Thursday, March 28, 2019

N.Y. Mets: March Money Madness

From the desk of:  HEAD-BUTTING MR. MET


Best part: you, the fan, get to pay for it! - HM

New York Mets: The Madoff Money Magic Mystery Tour Continues.

Make of the following what you will.

In the summer of 2015, Fred Wilpon and Saul Katz refinanced roughly $700 million of debt owed by the team and SNY, stemming from the Bernie Madoff implosion and its aftermath.  At the time, Sterling Equities owned 65% of SNY and 60% of the Mets.  The new five year loans against separate entities carried lower interest rates and tied the maturity dates together, according to reports both in the New York Post and FORBES.

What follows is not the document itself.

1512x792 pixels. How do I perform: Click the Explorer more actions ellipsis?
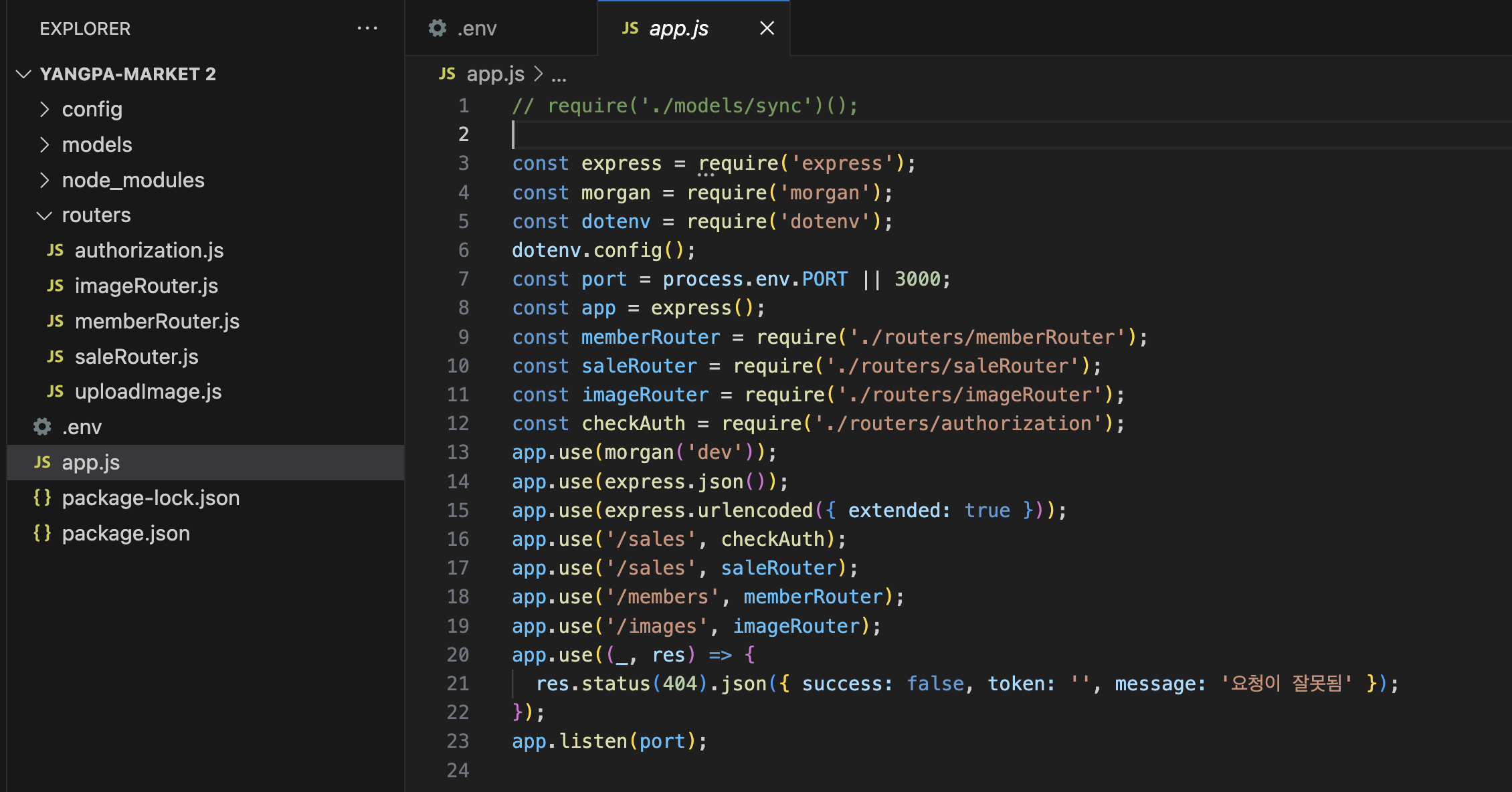coord(367,28)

Then there's this Twitter exchange I recently had with writer/editor Howard Megdal:






Call me naive, because I actually believed ownership was paying down debt.  But Howard is in the business whereas I do this for fun.  He could very well be spot on in suggesting the Wilpons have indeed been doing nothing more than paying off interest.  Suddenly, we may even have a hint of circumstantial proof.  Fred Wilpon recently paid $180 million to buy back a 12% stake in the team owned by Comcast and Charter Communications in a deal Josh Kosman of the New York Post says, "values the struggling team at roughly $1.5 billion, the Post has learned."  In their 2018 annual report, FORBES valued the Mets at $2.1 billion.  Simple math puts the difference in valuation from one year to the next at $600 million.  Is this due to the six to seven hundred million of principle potentially still owed by Saul Katz and the Wilpons?

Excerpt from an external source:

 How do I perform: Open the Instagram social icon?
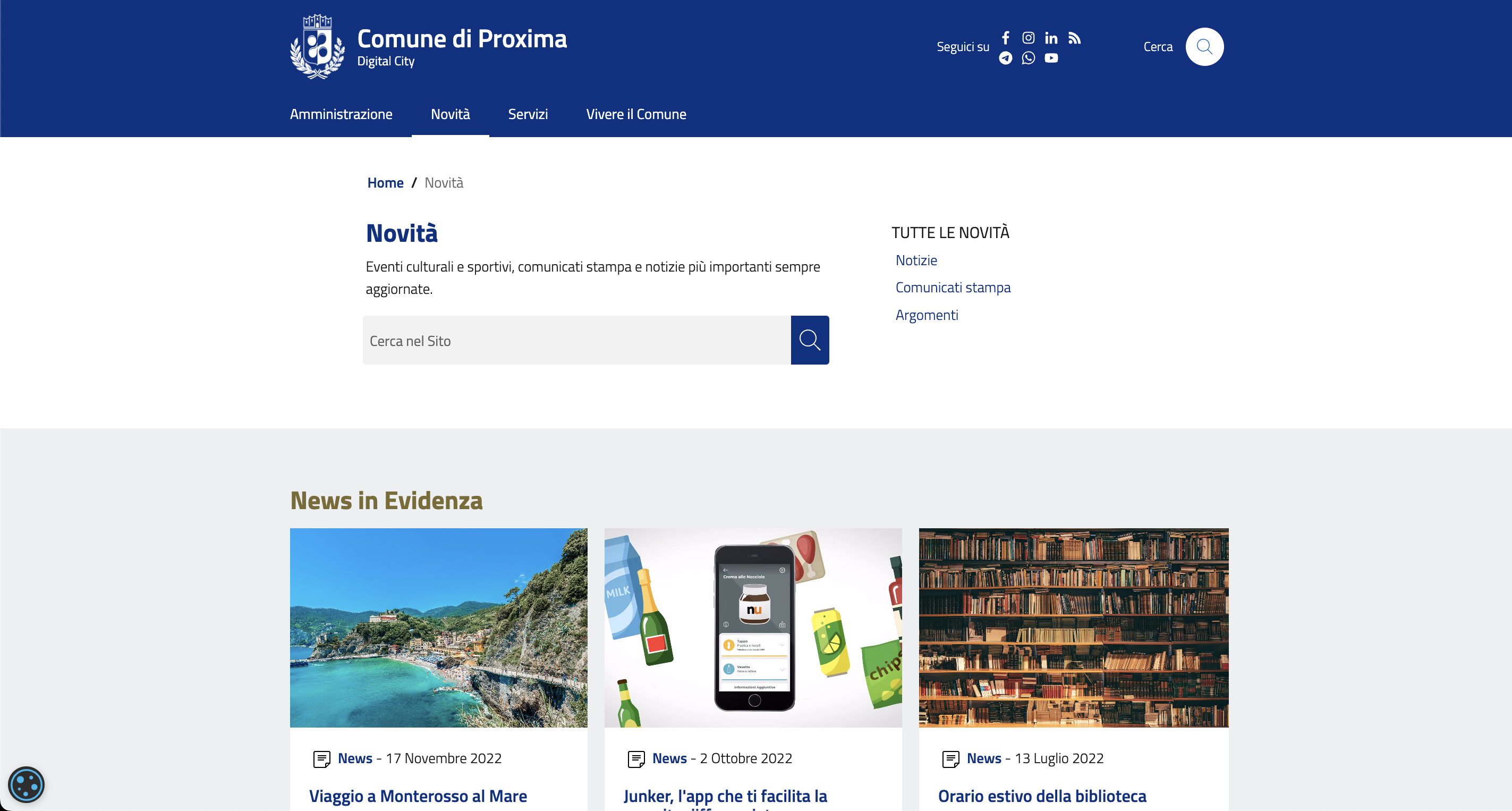point(1029,38)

Sure would explain a lot, wouldn't it?


Last year I also broached The Case of the Missing $20 Million Dollars:

According to a a Joel Sherman article, the Mets in 2017 had an Opening Day payroll of roughly $155 million.  Fans and media were then informed during the off-season the Mets would be slashing their 2018 payroll by $20 million.  Jeff Wilpon offered no detailed explanation other than to say the club desired to spend less money more wisely.  However, the underlying truth may have been revealed by Mike Ozanian of FORBES, when he wrote in a March 2018 article how Citi Field posted revenue of $168 million and net income of $75 million in 2016, then in 2017 generated revenue of $163 million and net income of $97 million.  Although they lost $5 million in revenue, they gained $20 million in net income.  But as Mike Ozanian puts it, the $97 million net income was goosed by a $28 million credit for Requisition of PILOT O&M credits (Payment In Lieu of Taxes/Citi Field bonds).  Simply put, they overpaid and received money back.  However, it's money they would not realize again for the 2018 season.  Considering Citi Field attendance dipped slightly from 2016 to 2017, it's my opinion ownership therefore tried hedging themselves to at least keep net income steady at $75 million.

I ask you, is this all coincidence or just my Mets imagination running wild?

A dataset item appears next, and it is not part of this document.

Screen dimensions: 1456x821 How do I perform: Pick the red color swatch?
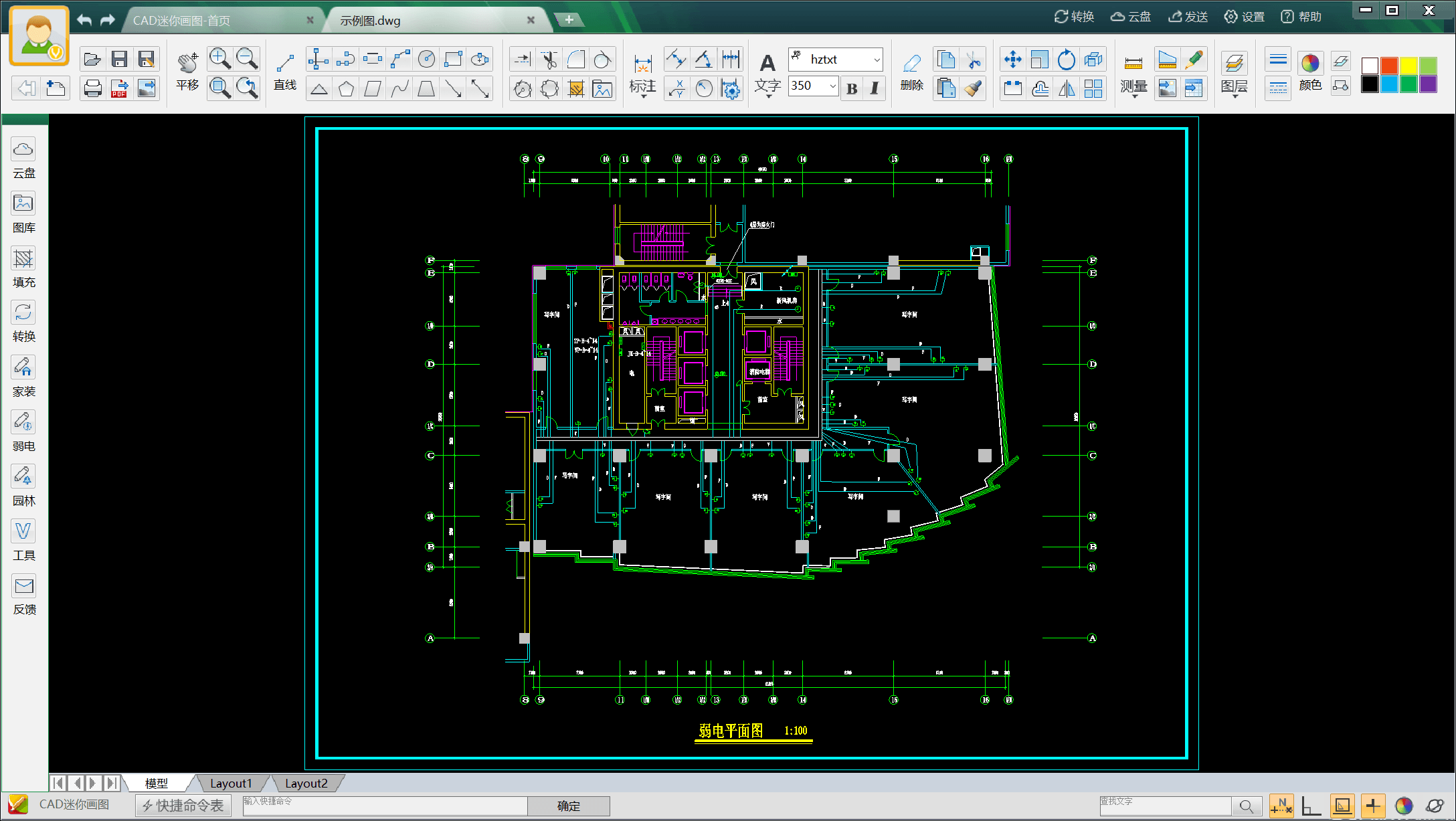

On Jacob deGrom's contract extension:

Jacob's contract does not necessarily raise payroll insofar that his big money years kick in when Yoenis Cespedes' contract expires.  In the meantime, Jacob agreed to defer money and pair down his upcoming 2019 salary to $7 million.  Otherwise, Mets payroll entering Opening Day remains near the $150 million range, the same it's been more or less since 2017.